--- DATA FOR THIS EXERCISE ---
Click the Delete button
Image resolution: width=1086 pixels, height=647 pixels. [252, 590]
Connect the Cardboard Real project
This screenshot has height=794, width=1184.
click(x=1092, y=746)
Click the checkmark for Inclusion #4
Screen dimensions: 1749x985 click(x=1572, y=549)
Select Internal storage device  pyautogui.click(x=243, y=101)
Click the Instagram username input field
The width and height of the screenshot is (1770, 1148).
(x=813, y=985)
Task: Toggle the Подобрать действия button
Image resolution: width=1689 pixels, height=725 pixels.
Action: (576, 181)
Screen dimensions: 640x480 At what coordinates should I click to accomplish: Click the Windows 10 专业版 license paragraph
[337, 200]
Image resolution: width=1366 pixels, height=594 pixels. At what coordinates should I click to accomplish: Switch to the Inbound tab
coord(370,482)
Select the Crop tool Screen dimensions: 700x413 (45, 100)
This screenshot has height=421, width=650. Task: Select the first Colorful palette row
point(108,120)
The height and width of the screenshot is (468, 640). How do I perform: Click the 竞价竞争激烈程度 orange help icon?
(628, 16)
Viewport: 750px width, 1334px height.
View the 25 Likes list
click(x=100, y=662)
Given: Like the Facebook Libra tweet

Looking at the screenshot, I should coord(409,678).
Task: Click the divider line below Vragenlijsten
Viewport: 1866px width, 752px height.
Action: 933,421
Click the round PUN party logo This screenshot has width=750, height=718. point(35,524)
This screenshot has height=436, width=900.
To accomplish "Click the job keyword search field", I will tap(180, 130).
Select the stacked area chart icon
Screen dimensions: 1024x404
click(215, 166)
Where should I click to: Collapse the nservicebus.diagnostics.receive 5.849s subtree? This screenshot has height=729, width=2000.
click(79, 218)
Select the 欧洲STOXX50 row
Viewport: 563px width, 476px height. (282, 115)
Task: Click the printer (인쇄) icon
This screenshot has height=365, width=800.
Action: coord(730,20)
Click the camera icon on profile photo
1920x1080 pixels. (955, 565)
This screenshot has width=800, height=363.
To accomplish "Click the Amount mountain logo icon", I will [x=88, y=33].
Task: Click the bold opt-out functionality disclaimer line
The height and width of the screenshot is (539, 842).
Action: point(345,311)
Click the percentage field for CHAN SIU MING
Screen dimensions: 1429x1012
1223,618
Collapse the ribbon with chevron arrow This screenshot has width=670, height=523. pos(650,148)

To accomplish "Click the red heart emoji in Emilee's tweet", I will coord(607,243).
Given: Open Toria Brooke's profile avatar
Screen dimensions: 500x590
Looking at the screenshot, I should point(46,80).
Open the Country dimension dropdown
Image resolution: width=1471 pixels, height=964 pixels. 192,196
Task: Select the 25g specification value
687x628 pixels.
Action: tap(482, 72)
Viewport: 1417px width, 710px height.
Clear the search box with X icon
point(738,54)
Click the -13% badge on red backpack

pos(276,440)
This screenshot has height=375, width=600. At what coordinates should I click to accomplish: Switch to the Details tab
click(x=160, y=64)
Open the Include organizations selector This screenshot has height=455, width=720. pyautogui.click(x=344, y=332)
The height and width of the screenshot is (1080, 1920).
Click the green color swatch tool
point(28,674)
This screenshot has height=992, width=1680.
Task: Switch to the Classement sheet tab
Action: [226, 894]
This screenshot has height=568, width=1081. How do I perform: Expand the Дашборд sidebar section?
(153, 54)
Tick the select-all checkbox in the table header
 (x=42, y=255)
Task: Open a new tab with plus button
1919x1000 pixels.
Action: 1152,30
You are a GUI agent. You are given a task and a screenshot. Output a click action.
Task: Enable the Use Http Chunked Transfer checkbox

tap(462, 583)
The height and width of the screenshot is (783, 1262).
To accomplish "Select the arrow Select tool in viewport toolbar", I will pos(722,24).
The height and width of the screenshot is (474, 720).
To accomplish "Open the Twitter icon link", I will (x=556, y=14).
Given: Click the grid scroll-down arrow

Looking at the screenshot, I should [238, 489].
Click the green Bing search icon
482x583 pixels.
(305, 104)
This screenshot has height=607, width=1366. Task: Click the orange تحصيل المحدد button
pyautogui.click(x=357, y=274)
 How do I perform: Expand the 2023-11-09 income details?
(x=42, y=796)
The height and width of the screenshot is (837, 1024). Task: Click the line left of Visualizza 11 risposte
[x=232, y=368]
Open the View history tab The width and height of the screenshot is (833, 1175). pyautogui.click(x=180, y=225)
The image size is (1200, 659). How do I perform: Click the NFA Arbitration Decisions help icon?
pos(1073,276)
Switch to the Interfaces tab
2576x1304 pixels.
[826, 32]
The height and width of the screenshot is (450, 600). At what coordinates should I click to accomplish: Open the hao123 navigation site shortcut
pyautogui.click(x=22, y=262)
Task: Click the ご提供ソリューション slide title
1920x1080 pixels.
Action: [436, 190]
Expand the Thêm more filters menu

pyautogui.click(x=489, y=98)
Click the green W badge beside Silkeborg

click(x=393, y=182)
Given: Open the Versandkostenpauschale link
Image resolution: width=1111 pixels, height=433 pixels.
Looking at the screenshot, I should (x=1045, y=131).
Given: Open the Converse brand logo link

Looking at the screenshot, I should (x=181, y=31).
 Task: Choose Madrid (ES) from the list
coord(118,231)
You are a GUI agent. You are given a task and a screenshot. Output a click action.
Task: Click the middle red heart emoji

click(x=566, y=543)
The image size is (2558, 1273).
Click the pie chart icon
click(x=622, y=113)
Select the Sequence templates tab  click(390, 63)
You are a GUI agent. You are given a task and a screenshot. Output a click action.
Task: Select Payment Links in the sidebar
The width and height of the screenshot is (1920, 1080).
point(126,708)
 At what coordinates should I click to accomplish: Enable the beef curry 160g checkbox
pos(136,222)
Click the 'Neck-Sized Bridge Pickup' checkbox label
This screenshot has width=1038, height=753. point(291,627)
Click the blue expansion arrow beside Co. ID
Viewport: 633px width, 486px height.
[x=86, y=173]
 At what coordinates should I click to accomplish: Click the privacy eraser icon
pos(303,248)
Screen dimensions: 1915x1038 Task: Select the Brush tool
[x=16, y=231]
---
YOUR INSTRUCTIONS
Copy the stretch from the line that contains "The height and width of the screenshot is (783, 1262)." through the line that contains "[x=232, y=368]", reproducing each line without any change.

WRITTEN SOLUTION
The height and width of the screenshot is (783, 1262).
To accomplish "Select the arrow Select tool in viewport toolbar", I will pos(722,24).
The height and width of the screenshot is (474, 720).
To accomplish "Open the Twitter icon link", I will (x=556, y=14).
Given: Click the grid scroll-down arrow

Looking at the screenshot, I should [238, 489].
Click the green Bing search icon
482x583 pixels.
(305, 104)
This screenshot has height=607, width=1366. Task: Click the orange تحصيل المحدد button
pyautogui.click(x=357, y=274)
 How do I perform: Expand the 2023-11-09 income details?
(x=42, y=796)
The height and width of the screenshot is (837, 1024). Task: Click the line left of Visualizza 11 risposte
[x=232, y=368]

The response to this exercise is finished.